Divorce Cereal Chapter Two
"Don't Break Your Arm..."
“Don’t break your arm…”
I was in my final year of undergrad. I had wanted to be a lawyer since I was a little girl. People would ask what I wanted to be when I grew up and I had tried a few different answers: the first Black female President of the United States was one. That got a chuckle from my dad, but it wasn’t until I landed on “lawyer” that I saw him look proud.
I lived in a run-down house with three other women. I loved being a student. I was an English Literature major and I studied my passions, including sociology (Black and women’s studies) and journalism. Socially, I felt awkward, an ugly duckling in a pond of tall, skinny, blond sorority girls.
At the beginning of my senior year, I met the man I would eventually marry. I was out with friends at a local bar. We were on the back patio where a live band was playing and we were dancing, singing, and drinking way too much.
Toward the end of the night, I bumped into a friend’s ex, a slimy, serial cheater. He leaned in close to be heard over the music. “Hey, my friend likes you!” I looked at him. Even in my drunken state, my guard was up. Anyone who was friends with this guy was probably not for me. I looked over and saw a tall white guy, with dark hair that kind of flopped over his blue eyes. Although I thought he was cute, I simply smiled and went back to partying with my friends.
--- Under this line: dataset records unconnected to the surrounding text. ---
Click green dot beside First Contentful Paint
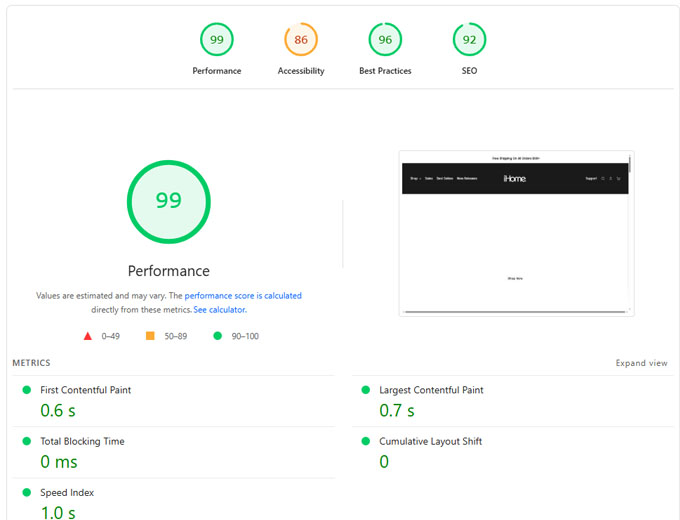 click(27, 390)
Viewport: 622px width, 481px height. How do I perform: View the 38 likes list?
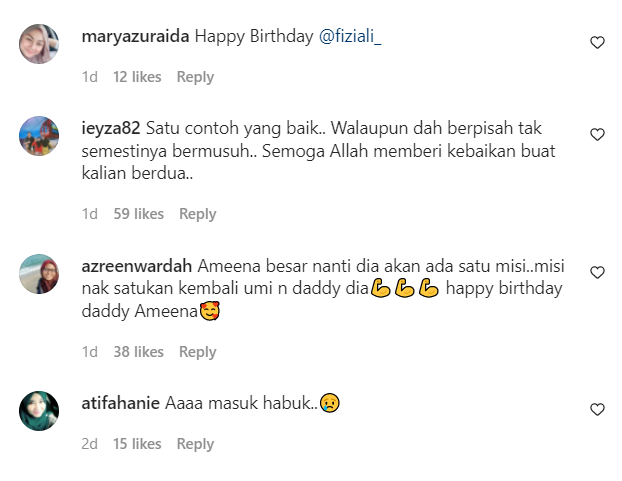(138, 352)
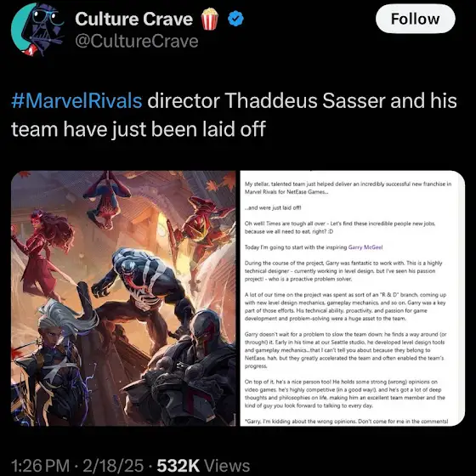View the 532K Views count
The width and height of the screenshot is (476, 476).
pos(203,466)
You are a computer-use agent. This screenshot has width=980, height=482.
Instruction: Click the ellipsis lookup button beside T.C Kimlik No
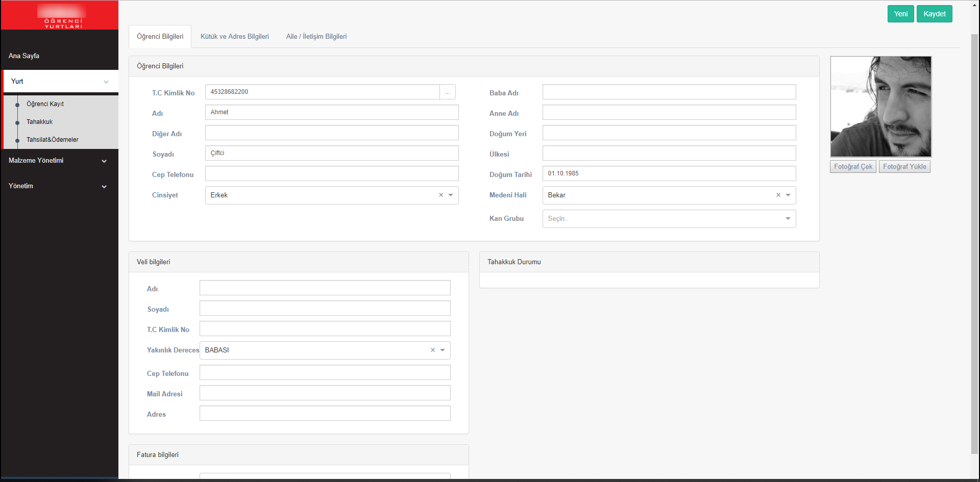(447, 92)
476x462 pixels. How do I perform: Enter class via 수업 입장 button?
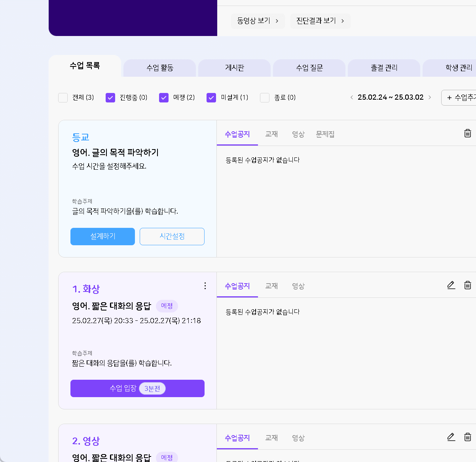point(137,388)
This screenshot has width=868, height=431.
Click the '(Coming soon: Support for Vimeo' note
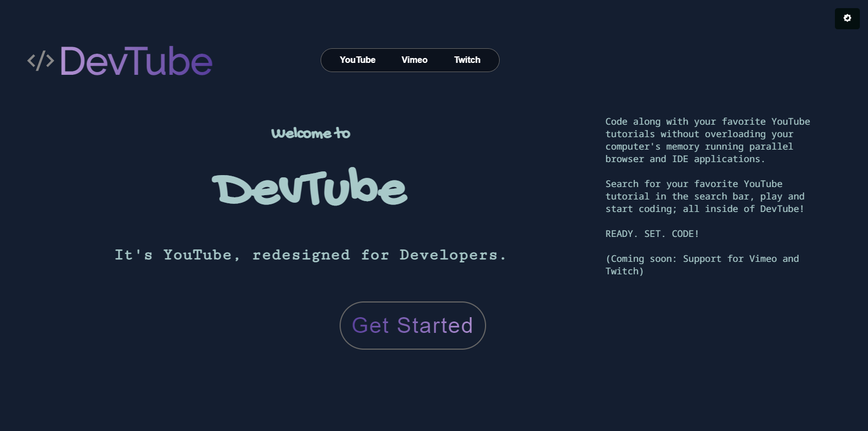702,259
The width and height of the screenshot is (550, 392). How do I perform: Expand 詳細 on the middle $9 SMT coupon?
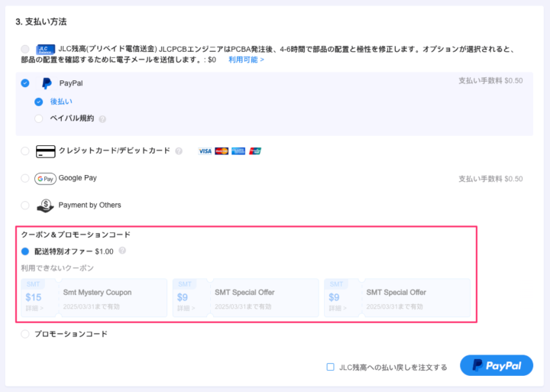click(x=186, y=309)
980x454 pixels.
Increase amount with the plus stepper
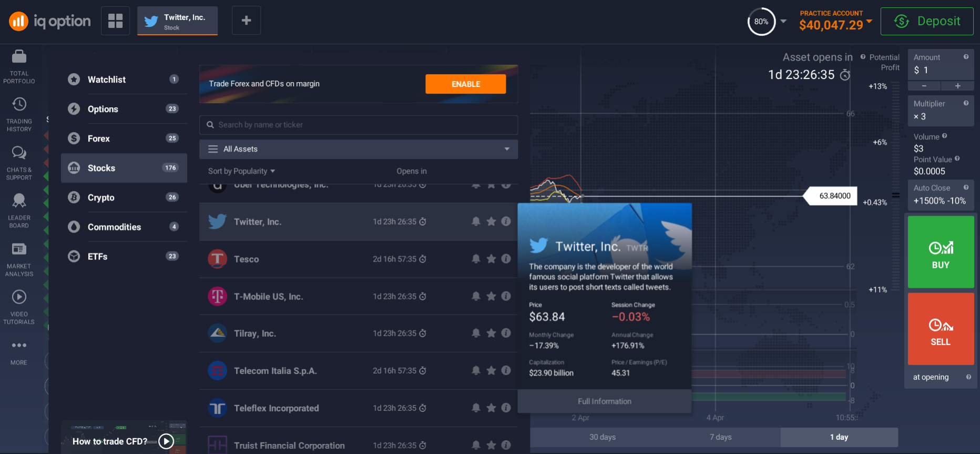(957, 86)
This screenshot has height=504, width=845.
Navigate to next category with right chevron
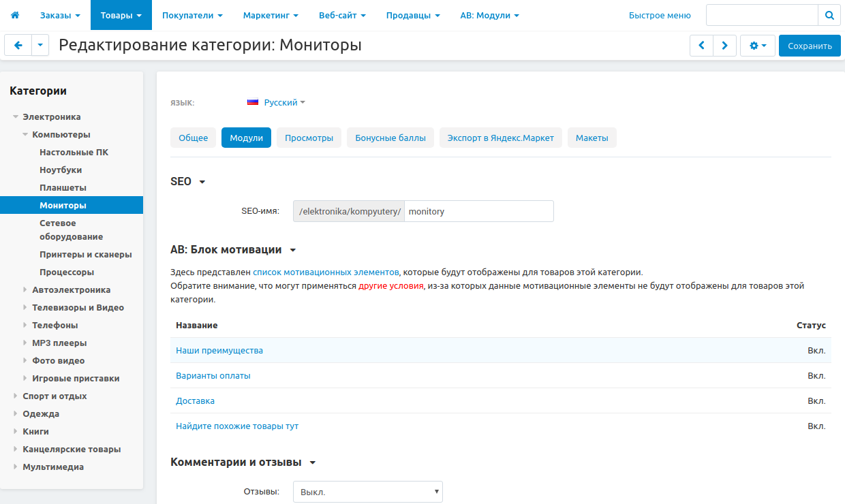[724, 45]
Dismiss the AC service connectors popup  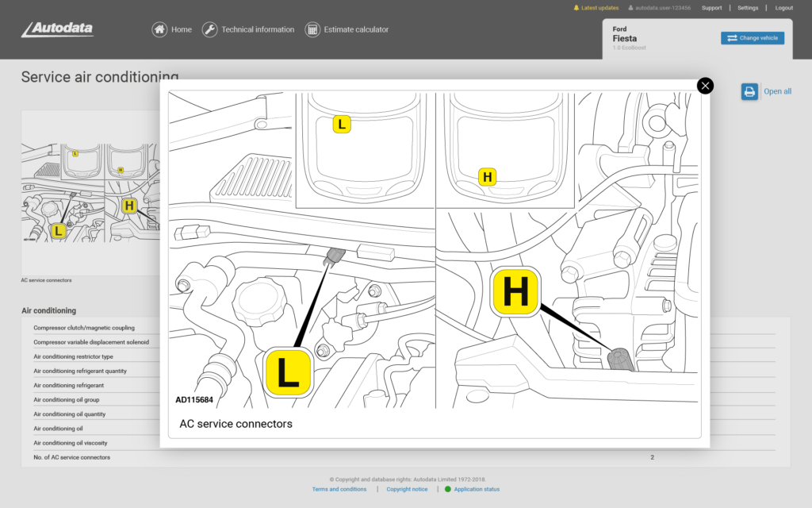pos(705,85)
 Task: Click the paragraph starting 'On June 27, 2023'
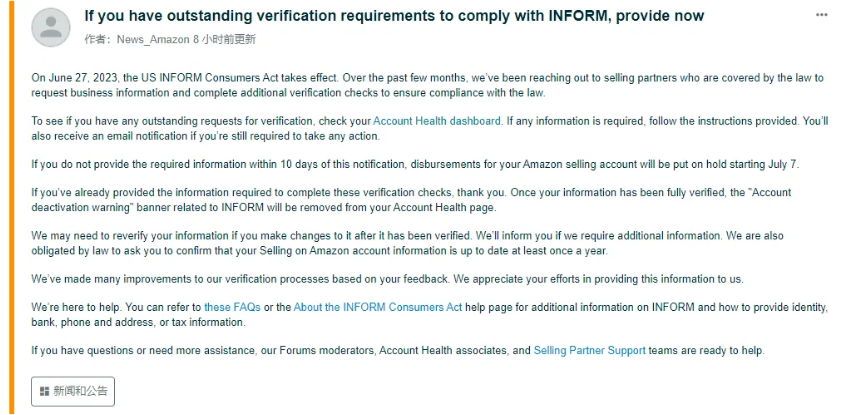pyautogui.click(x=427, y=85)
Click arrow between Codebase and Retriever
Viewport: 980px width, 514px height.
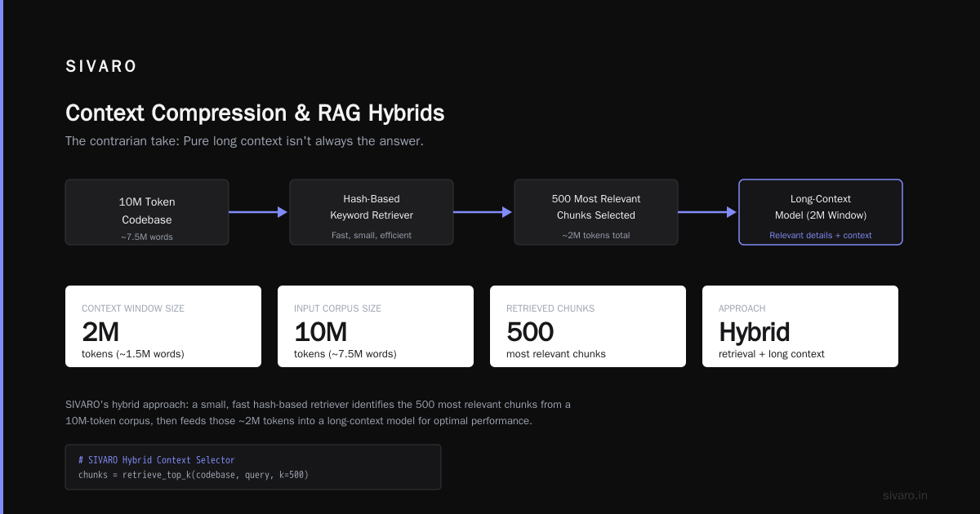tap(259, 212)
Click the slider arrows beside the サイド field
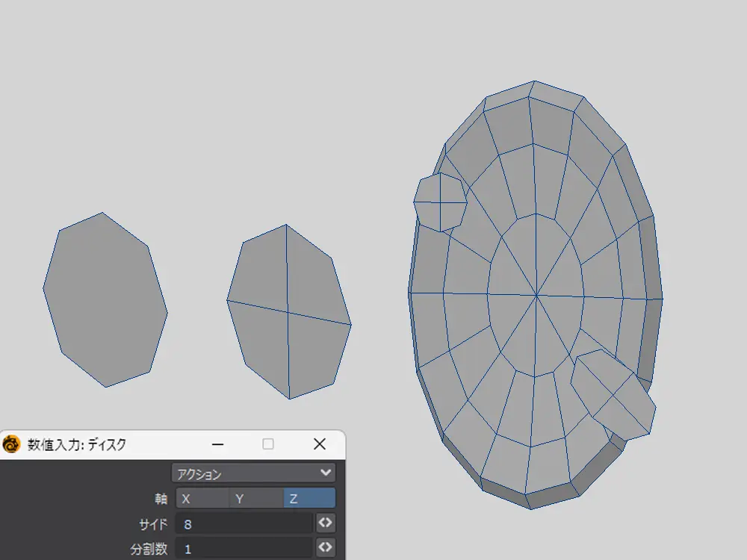The height and width of the screenshot is (560, 747). [x=325, y=523]
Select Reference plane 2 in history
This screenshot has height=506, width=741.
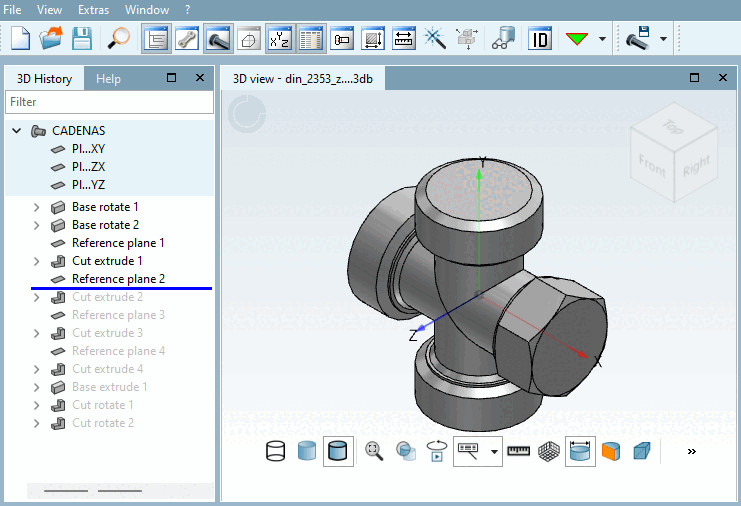click(x=118, y=279)
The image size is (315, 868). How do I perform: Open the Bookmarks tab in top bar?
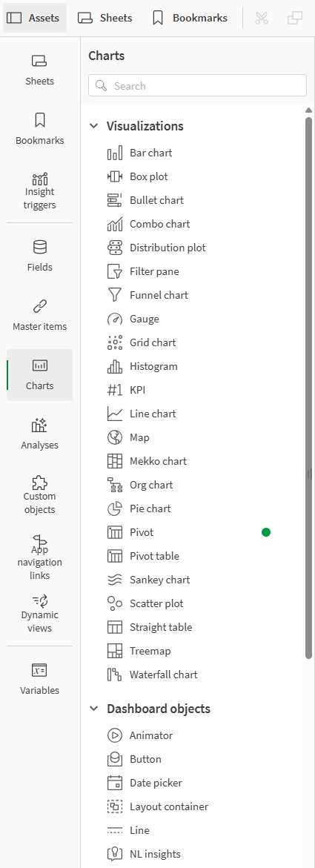pos(190,18)

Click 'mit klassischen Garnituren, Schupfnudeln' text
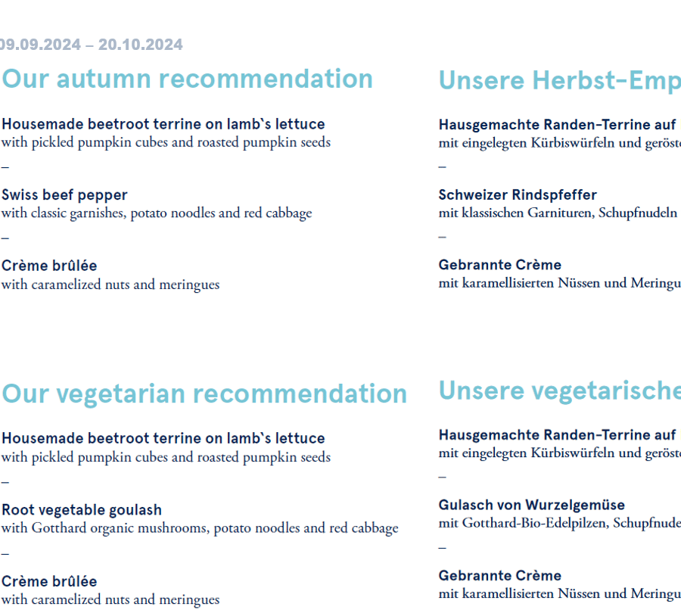click(x=558, y=213)
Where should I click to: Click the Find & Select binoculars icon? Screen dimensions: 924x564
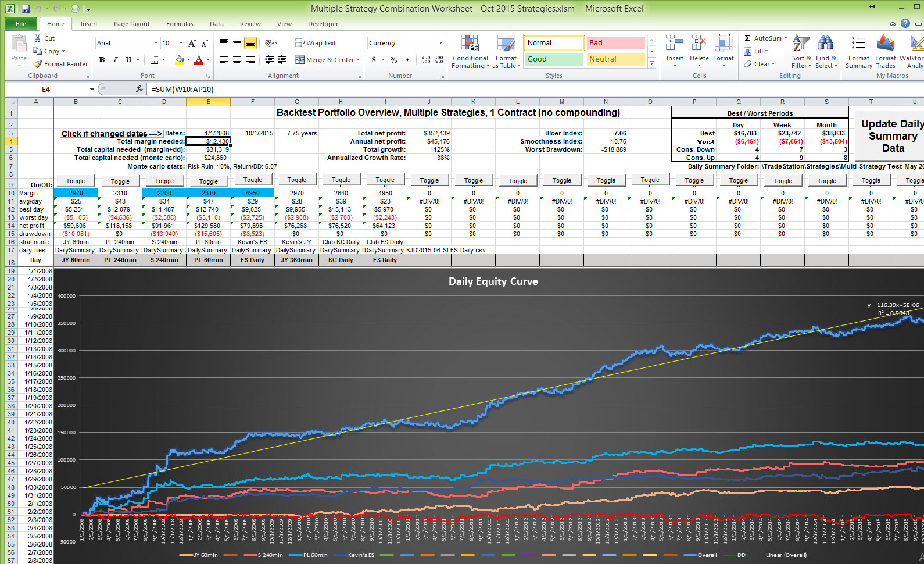point(825,44)
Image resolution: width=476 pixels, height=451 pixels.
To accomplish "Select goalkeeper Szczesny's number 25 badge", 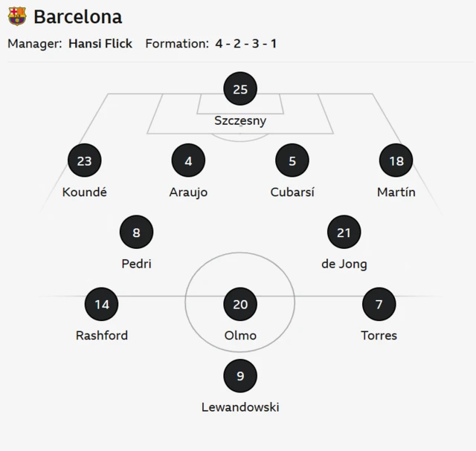I will pos(240,90).
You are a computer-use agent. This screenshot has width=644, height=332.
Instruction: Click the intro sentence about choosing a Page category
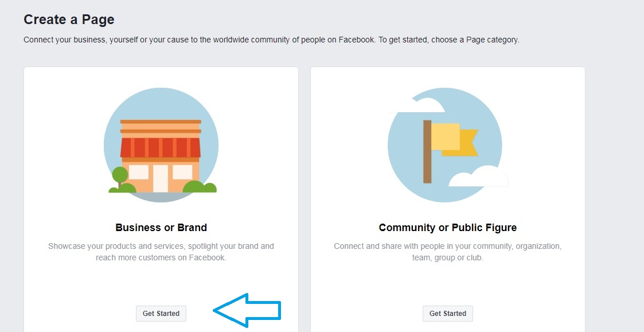271,40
Not long after, they announced last call and everyone rushed to the bar for one last drink. I stepped up to the bar and there he was. I was still wary, but the wounded part of me felt compelled to be nice. Plus, he had a pitcher of beer. He said, “want to help me finish this?” I agreed, taking the stool next to him. I don’t remember what we talked about, but we finished off that pitcher and, by the time the bar closed I had given him my number.
We dated that entire school year. He lived about two hours away, with his parents. Turns out he had flunked out of school, partied too hard as a freshman, so he was back home. He called me nearly every day. We would talk for hours. He also made the drive down to see me countless times. It became a game, where he would give me the odds on whether he could make it down to see me that weekend. Monday it would be a 30% chance. By Thursday we were up to 80%. He had a crappy old car with squealing brakes. I could hear him coming from three blocks away.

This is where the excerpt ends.